A state actor was blamed on Wednesday for a massive wave of cyber attacks that spanned five years and affected the networks of 72 organizations around the world, including the United Nations, governments and corporations.
Security company McAfee's report, which coincided with the Black Hat conference, did not name the state, though one security expert who has been briefed on the hacking said the evidence points to China.
The roughly 6,500 conference attendees include visitors from Bulgaria, Costa Rica, Vietnam, Israel, Argentina, Japan, Britain, Canada, and other countries.
STUXNET IS THE FUTURE
Black told the group there was a lack of appreciation in some corners of government of how great the threat from al Qaeda was going to be.
He sees the same thing happening now with cyber threats. Men's minds have difficulty adapting to things which they have no personal experience, he said.

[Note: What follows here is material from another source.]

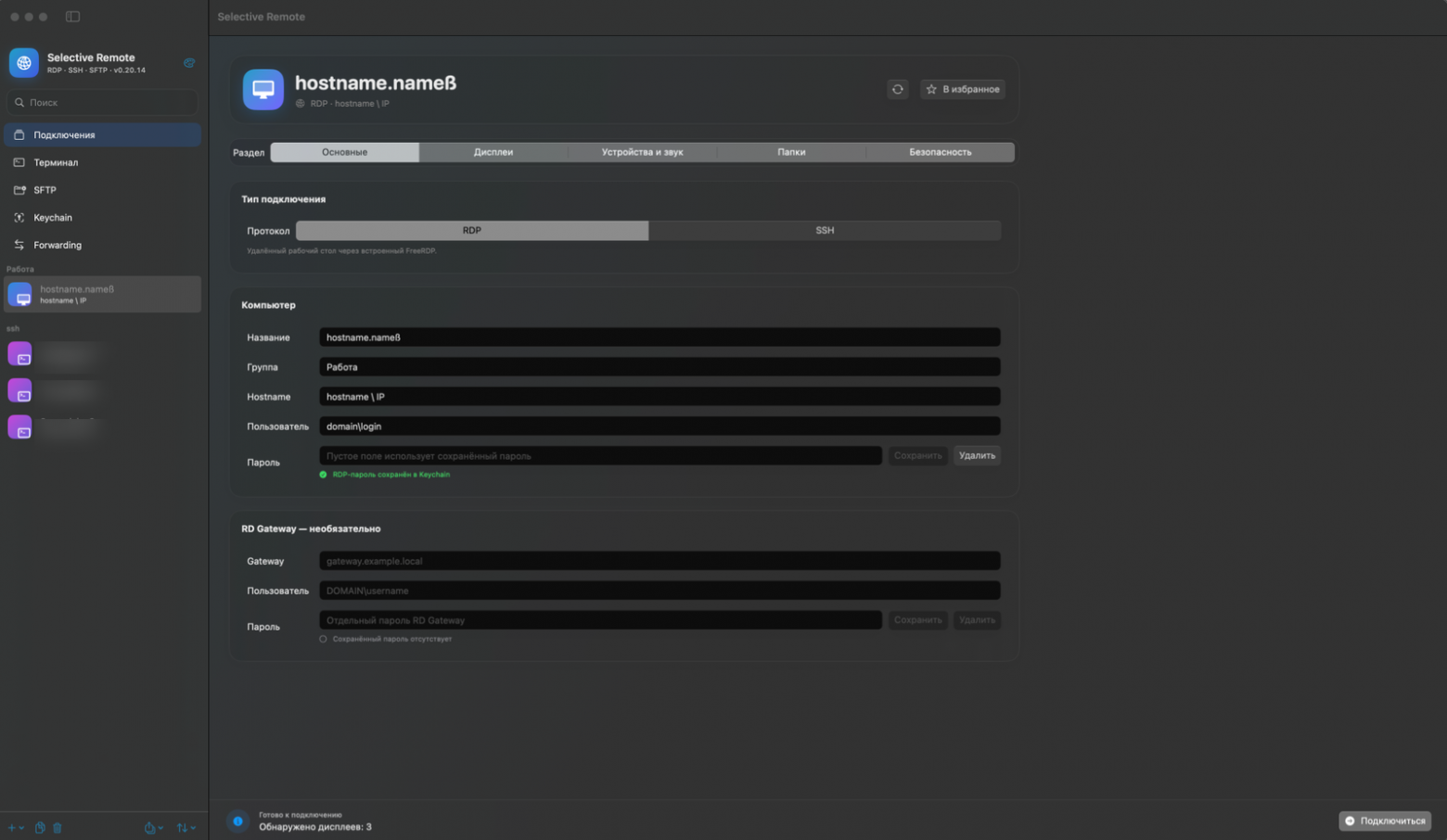The image size is (1447, 840).
Task: Switch to the Дисплеи tab
Action: coord(493,152)
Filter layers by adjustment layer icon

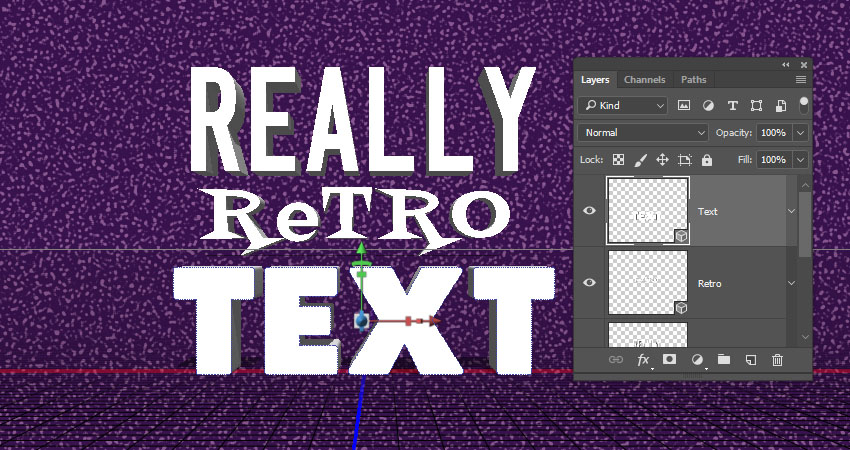click(709, 105)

The decision makers of today are still sort of in that boat. They hear it but they don't believe it, Black said.
He said that during his lifetime the biggest threat concerns have gone from nuclear annihilation to the global war on terrorism and now cyber warfare.
The Stuxnet attack is the Rubicon of our future, he said.
Stuxnet computer worm targeted industrial control systems sold by Siemens that are widely used around the globe to manage everything from nuclear power generators and chemical factories to water distribution systems and pharmaceuticals plants.
The attack was expensive so a nation state was likely involved, he said.
Because Stuxnet infected Iran's nuclear enrichment infrastructure, some analysts have speculated it was created by the United States and Israel to cripple Tehran's suspected nuclear arms program.
Cyber will be a key component of any future conflict whether it's with a nation state, a rogue state or terrorist groups, Black said.